Stored data entries:

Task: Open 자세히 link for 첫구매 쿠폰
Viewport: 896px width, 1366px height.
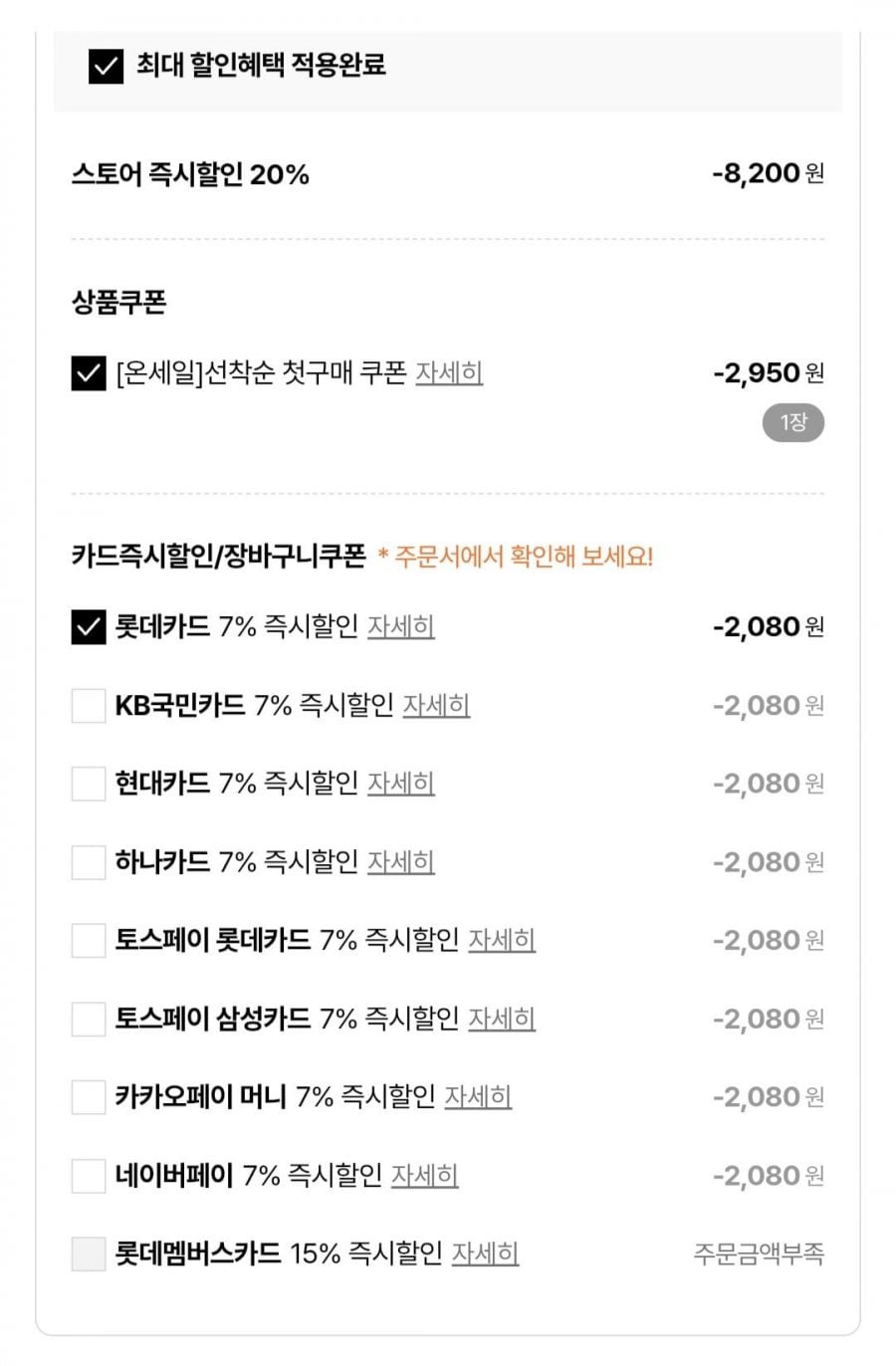Action: 449,373
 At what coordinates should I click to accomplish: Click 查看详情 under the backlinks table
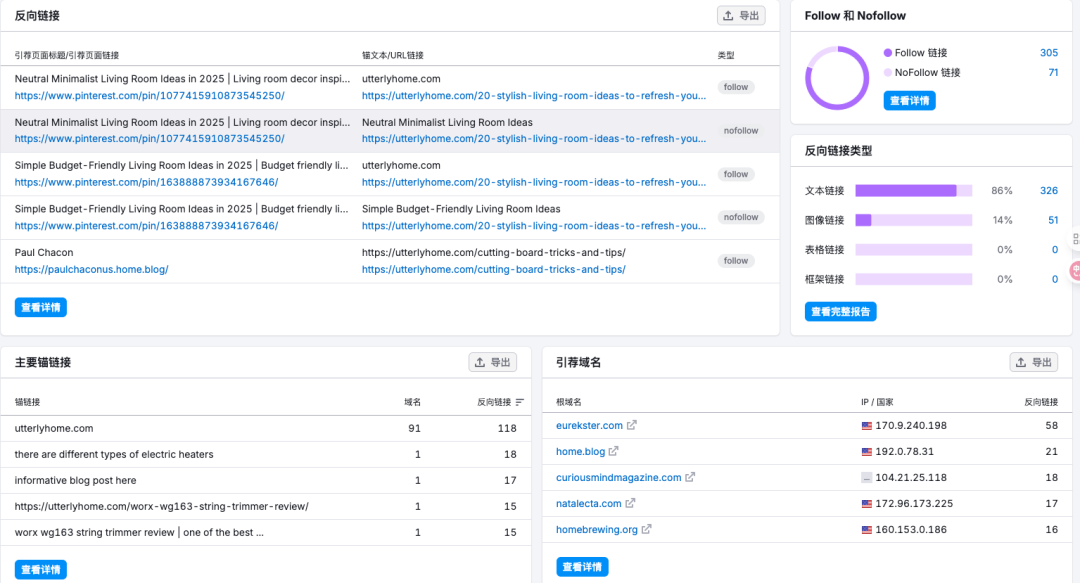click(41, 307)
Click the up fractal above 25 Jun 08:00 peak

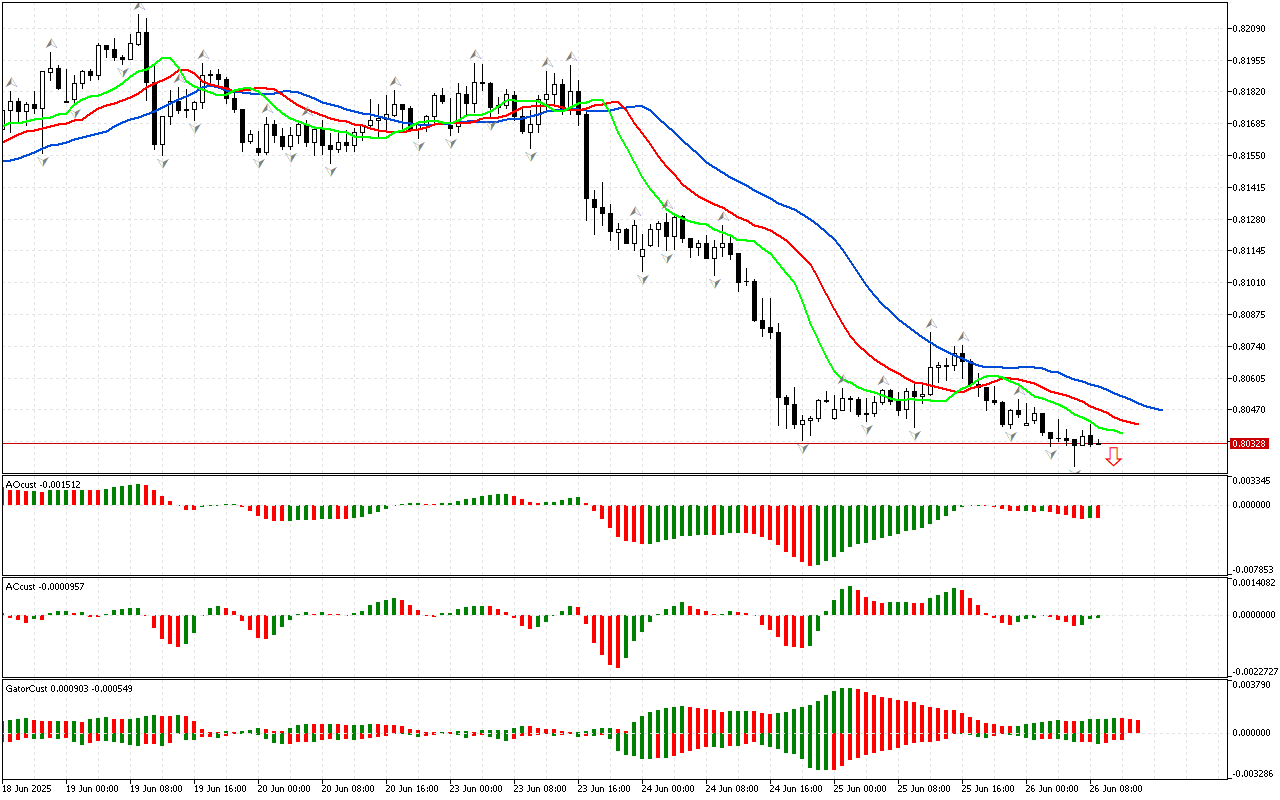tap(931, 323)
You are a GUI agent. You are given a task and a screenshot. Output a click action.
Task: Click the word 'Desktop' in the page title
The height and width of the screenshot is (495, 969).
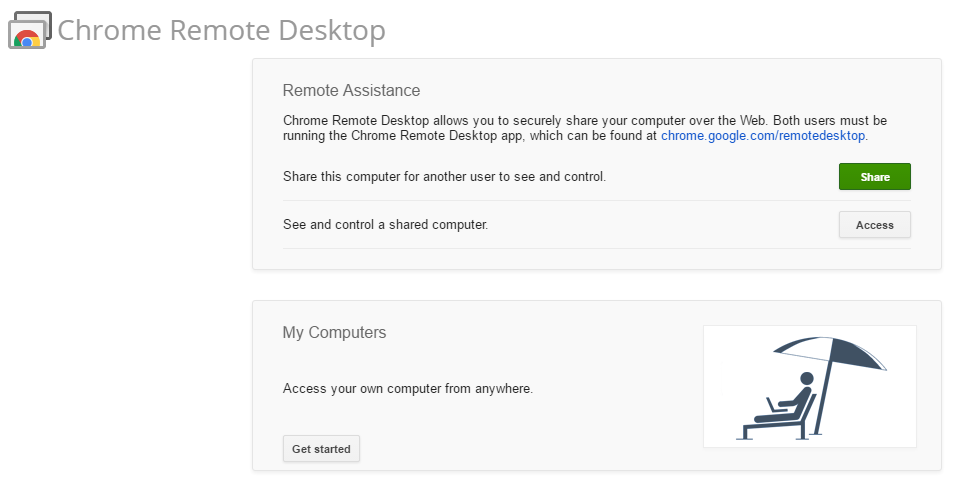click(x=332, y=30)
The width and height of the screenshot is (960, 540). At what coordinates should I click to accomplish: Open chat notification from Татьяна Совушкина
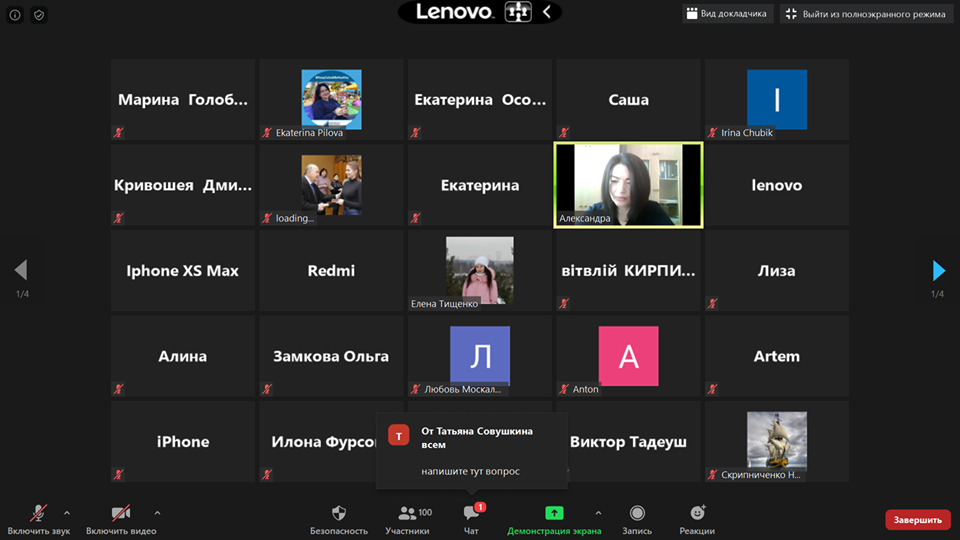pos(471,451)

- _Activity_: Pictures are not part of the answer. Restate word for word the lines from the one with "The height and" through the last line of the records.

- _Result of this task_:
The height and width of the screenshot is (495, 969).
click(x=332, y=30)
The width and height of the screenshot is (960, 540). At what coordinates should I click to accomplish: Open chat notification from Татьяна Совушкина
pos(471,451)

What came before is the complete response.